Uma das frases que ela mais costuma ouvir, diz, é: “A professora é da idade da minha avó e tem essa mentalidade.” Isabel Silva entende que é necessário que os professores tragam para as suas aulas temas atuais, de cidadania, de afetos. Não é necessário cumprir o programa da disciplina à risca. Importante é sair um bocadinho da bolha de ensino onde um professor chega à sala de aula e “despeja” a matéria nos alunos e vai-se embora após 90 minutos de aula. “Eu consigo cumprir o programa e eu gasto muito do meu tempo em aula a falar de temas que não tem nada a ver com a matéria e não vejo que os alunos saem prejudicados. Pelo contrário.” Isabel nota que conversar com os alunos no contexto de sala de aula, de temas que nada tem a ver com os conteúdos programáticos, enriquece-os enquanto pessoas e acabam por aprender muitas outras coisas importantes para a vida. “Tenho alunos que foram meus há 20 anos e quando passam por mim agradecem por tudo o que aprenderam comigo.”

Liberdade dos alunos

Para esta experiente professora, para além do vasto leque de aprendizagens que foi retirando junto dos seus alunos, Isabel reconhece que a prática de ensino como lhe foi constituída já não faz sentido para a atual geração. Já não lhe cabe a ideia de chegar à sala de aula e ensinar apenas os conteúdos programáticos como lhe foram incutidos na universidade “Uma sala de aula é muito mais que isso.” 

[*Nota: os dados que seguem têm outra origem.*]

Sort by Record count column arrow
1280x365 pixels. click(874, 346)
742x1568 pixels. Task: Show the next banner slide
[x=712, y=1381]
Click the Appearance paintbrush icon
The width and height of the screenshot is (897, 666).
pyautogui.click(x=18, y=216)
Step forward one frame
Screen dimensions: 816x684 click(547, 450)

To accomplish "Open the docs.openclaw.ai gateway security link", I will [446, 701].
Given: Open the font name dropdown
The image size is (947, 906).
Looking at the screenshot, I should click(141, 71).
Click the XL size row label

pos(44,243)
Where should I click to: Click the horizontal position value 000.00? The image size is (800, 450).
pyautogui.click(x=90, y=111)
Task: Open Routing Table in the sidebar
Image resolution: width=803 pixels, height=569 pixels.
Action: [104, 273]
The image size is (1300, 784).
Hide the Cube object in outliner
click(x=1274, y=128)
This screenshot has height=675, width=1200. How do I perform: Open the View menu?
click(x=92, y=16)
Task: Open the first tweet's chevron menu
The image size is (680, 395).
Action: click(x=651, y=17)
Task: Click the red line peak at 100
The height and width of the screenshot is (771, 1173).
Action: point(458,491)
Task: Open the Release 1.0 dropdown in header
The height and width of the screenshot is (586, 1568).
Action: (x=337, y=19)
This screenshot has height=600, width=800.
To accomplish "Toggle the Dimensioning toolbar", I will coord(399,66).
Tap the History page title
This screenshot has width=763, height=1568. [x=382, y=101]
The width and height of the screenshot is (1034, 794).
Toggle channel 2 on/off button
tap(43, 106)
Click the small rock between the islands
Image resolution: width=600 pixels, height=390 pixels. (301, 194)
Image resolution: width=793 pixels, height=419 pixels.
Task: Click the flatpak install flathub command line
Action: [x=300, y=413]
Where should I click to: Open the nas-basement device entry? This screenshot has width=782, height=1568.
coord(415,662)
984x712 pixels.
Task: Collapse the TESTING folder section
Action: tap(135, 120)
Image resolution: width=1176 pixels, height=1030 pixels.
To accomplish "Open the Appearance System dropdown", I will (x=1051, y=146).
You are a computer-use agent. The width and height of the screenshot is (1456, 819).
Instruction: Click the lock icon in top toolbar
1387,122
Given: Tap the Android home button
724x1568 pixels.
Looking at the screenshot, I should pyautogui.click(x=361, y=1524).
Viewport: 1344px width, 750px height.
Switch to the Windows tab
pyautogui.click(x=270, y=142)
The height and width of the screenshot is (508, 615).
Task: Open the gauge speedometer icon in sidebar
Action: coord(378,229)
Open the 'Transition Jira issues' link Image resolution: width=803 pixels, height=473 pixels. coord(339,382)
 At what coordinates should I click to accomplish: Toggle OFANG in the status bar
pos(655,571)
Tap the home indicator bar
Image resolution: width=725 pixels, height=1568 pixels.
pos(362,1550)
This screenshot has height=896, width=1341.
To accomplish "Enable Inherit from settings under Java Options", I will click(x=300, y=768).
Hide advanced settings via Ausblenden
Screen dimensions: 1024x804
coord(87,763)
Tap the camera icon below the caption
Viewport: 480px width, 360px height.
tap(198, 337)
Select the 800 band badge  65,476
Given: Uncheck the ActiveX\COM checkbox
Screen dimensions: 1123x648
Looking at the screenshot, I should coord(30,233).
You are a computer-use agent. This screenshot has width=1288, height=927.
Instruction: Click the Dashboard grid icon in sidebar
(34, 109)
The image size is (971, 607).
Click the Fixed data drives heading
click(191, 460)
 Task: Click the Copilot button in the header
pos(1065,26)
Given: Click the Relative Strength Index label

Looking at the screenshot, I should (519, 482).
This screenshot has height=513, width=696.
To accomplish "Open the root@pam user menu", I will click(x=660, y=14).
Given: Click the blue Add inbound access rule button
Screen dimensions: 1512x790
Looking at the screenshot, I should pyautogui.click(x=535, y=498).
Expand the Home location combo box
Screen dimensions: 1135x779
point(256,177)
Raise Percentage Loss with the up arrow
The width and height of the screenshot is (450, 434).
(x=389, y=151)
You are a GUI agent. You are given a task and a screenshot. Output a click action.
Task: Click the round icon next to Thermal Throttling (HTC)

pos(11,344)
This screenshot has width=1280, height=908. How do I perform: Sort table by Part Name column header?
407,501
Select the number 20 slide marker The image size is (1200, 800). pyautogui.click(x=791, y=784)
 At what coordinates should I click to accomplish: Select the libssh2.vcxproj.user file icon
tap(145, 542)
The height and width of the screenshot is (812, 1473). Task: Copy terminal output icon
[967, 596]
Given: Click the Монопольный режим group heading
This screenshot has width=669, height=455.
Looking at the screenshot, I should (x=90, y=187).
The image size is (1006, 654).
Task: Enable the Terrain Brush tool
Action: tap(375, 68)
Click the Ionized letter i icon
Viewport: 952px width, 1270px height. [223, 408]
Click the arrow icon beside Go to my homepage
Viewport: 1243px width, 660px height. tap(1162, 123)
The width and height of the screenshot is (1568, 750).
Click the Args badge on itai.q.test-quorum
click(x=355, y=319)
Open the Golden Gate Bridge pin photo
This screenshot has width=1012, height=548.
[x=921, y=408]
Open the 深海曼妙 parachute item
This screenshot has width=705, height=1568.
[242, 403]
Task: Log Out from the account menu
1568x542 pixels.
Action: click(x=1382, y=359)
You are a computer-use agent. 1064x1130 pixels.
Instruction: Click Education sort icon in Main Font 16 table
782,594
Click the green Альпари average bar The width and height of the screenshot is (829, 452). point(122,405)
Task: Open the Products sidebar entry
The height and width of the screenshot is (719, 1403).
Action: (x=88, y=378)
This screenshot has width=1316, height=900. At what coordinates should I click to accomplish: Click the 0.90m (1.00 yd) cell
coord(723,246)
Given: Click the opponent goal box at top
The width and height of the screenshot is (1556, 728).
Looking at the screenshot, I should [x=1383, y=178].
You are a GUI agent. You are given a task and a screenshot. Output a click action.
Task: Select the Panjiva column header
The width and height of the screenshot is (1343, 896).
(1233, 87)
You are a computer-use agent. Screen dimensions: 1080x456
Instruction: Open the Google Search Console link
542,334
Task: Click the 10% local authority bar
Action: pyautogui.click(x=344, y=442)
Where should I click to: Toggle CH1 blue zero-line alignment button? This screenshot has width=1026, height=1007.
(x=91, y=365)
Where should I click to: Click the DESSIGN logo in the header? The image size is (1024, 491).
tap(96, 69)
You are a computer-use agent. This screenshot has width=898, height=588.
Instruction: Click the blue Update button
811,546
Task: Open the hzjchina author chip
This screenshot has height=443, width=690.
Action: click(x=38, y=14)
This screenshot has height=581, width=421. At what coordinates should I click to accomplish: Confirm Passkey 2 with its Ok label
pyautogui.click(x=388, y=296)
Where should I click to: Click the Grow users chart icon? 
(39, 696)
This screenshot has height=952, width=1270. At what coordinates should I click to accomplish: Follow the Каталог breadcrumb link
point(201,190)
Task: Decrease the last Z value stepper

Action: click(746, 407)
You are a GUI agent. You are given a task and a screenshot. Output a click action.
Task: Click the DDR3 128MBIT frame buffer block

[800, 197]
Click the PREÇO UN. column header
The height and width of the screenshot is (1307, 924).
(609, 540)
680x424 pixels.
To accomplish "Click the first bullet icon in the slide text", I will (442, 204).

A “liberdade de pensamento dentro das balizas de cada autor” é o lema para as aulas de português desta professora minhota. Escritores como Fernando Pessoa que apresentam um grau de complexidade elevado de interpretação, é um bom exemplo para demonstrar que a professora Isabel não cinge os seus alunos ao pensamento redutor de lhes ensinar somente aquilo que ela aprendeu na universidade. “Dou-lhes, acima de tudo, liberdade para que eles possam sentir o texto à sua maneira.” E se as aulas levarem esse rumo “vamos promover os valores de liberdade e de espírito crítico.”

Aposta em outras áreas de formação

Para fugir ao estereótipo de que o professor chega a uma sala de aula e “desbobina” toda a matéria sem ter noção de que à frente dele também existem seres humanos, com emoções e com problemas, Isabel sugere que era importante que os professores tivessem algum tipo de formação na área emocional e da psicologia.

“É redutor continuarmos a pensar que a escola é um sítio de transmissão de pensamentos e conhecimentos. A escola é muito mais que isso.”